A coalition of conservation groups today hailed a recent court decision upholding a National Marine Fisheries Service (NMFS) regulation requiring electronic monitoring on all fishing vessels in the Atlantic Ocean that target far-ranging species such as swordfish and tuna. On October 16, 2002, a federal district court in Washington, D.C. rejected an industry challenge to a federal requirement that vessel monitoring systems (VMS) be installed in all Atlantic pelagic longline fishing vessels - boats that catch highly migratory species such as swordfish and tuna on fishing lines that are miles long.

“Now NMFS can move immediately to require VMS in the Atlantic, which will greatly help enforcement of areas that are closed to fishing due to conservation concerns,” said Sylvia Liu, attorney at Oceana, an international marine conservation group headquartered in Washington, D.C.

Oceana represented four other organizations as amici, or friends of the court, supporting NMFS. The organizations are the National Audubon Society, the National Coalition for Marine Conservation, Natural Resources Defense Council, and The Ocean Conservancy.

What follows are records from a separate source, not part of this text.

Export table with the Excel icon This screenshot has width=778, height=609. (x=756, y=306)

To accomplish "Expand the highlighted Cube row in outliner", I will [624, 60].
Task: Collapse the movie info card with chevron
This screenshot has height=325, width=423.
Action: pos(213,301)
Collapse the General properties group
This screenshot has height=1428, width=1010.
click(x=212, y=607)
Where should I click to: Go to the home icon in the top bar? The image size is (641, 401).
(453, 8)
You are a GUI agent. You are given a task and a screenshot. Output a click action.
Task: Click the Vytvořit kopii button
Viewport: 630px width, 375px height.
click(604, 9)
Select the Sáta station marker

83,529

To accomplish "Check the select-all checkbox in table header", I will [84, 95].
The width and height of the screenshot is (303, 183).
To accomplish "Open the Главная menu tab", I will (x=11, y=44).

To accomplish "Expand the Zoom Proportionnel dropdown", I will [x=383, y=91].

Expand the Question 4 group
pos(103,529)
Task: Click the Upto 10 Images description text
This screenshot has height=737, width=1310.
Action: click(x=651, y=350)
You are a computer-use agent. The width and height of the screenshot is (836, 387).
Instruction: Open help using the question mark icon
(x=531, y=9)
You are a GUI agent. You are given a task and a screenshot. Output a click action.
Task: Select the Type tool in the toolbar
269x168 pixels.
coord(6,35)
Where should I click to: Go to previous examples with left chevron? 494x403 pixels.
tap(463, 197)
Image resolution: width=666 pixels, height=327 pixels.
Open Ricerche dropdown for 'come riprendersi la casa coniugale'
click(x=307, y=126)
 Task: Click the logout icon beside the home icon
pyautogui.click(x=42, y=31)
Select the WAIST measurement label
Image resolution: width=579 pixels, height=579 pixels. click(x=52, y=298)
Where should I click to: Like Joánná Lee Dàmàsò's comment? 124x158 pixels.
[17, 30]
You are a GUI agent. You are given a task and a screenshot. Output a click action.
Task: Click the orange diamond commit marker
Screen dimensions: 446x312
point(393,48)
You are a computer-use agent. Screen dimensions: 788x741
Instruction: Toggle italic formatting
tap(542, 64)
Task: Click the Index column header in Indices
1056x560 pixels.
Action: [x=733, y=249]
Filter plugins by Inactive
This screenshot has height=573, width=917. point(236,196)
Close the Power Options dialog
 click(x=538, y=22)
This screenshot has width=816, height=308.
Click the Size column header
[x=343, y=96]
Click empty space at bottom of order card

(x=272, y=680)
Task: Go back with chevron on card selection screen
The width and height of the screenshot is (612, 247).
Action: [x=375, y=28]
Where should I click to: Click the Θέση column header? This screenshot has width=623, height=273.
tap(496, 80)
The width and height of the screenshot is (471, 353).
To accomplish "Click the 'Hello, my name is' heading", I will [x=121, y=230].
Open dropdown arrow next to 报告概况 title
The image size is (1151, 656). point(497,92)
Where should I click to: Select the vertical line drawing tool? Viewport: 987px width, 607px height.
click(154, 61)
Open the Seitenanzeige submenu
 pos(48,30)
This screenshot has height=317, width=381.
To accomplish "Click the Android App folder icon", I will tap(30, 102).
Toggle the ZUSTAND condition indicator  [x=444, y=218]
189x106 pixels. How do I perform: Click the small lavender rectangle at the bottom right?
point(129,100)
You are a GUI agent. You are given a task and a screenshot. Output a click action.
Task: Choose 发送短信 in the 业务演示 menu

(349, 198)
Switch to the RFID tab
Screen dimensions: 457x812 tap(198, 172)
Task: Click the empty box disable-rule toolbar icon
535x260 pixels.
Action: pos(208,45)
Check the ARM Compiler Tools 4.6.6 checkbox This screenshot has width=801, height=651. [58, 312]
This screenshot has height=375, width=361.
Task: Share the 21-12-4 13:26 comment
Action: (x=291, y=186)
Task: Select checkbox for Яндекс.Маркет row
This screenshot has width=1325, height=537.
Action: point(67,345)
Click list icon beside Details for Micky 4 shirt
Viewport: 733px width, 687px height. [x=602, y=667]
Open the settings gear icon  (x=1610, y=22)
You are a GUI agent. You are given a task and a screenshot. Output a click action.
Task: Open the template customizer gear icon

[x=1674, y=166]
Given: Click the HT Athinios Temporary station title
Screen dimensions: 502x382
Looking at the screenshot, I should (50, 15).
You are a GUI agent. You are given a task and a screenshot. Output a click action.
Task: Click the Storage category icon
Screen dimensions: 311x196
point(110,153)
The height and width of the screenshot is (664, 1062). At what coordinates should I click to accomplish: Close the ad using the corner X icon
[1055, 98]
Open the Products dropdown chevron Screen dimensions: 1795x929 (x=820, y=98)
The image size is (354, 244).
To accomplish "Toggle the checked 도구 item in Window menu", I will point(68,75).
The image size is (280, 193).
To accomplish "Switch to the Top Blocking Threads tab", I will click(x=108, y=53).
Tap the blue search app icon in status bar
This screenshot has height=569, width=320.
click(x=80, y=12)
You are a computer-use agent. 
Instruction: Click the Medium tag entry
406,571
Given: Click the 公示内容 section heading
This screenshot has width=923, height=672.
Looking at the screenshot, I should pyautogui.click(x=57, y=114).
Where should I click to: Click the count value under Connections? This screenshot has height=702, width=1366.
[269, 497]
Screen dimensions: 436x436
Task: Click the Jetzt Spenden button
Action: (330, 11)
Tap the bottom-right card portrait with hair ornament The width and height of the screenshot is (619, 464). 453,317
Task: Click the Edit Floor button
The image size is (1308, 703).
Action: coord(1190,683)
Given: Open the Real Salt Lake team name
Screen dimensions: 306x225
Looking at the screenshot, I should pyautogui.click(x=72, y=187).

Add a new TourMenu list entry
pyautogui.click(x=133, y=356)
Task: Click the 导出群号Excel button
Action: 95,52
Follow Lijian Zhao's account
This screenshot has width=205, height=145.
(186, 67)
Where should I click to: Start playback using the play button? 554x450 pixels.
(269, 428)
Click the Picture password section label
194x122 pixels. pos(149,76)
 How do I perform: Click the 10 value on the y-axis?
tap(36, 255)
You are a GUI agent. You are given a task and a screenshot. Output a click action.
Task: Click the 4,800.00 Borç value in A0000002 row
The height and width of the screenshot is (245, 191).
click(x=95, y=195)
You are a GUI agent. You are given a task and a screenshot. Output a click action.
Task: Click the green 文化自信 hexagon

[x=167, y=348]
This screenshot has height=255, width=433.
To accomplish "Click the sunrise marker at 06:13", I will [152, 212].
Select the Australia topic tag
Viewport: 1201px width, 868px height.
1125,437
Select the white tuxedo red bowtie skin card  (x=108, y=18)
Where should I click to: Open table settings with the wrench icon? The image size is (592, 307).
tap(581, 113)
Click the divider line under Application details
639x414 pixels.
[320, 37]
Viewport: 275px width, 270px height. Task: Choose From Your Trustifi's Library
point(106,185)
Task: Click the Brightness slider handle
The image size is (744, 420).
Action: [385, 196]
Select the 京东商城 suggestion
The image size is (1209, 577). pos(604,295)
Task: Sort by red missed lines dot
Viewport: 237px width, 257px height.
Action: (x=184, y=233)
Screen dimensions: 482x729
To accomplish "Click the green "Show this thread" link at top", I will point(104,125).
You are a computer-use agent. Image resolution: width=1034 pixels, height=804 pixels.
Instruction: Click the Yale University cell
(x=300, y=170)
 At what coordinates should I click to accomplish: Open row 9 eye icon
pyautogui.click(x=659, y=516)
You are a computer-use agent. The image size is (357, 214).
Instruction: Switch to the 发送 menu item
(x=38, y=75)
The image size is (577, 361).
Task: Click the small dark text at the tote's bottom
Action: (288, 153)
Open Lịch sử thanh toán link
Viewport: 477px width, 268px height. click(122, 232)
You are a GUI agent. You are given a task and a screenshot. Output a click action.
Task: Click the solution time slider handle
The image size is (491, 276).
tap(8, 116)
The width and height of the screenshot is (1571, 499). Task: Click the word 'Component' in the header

VMS is an electronic tool installed on a vessel that can transmit global positioning system information on a real-time basis, allowing NMFS to determine the location and travel patterns of fishing boats. VMS is an important tool that can help NMFS monitor and enforce areas that are closed to fishing. In May 1999, NMFS issued a fishery management plan (FMP) to manage and conserve the Atlantic highly migratory species fishery, which include fish such Atlantic blue marlin, white marlin, sailfish, bluefin tuna, and swordfish. As part of this plan, NMFS determined that all pelagic longline boats that fish for these species are required to install VMS to allow NMFS to monitor and enforce several area closures that were put in place to prevent overfishing and bycatch in the fishery. The bycatch includes juvenile (undersized) fish as well as protected species such as sea turtles and marine mammals.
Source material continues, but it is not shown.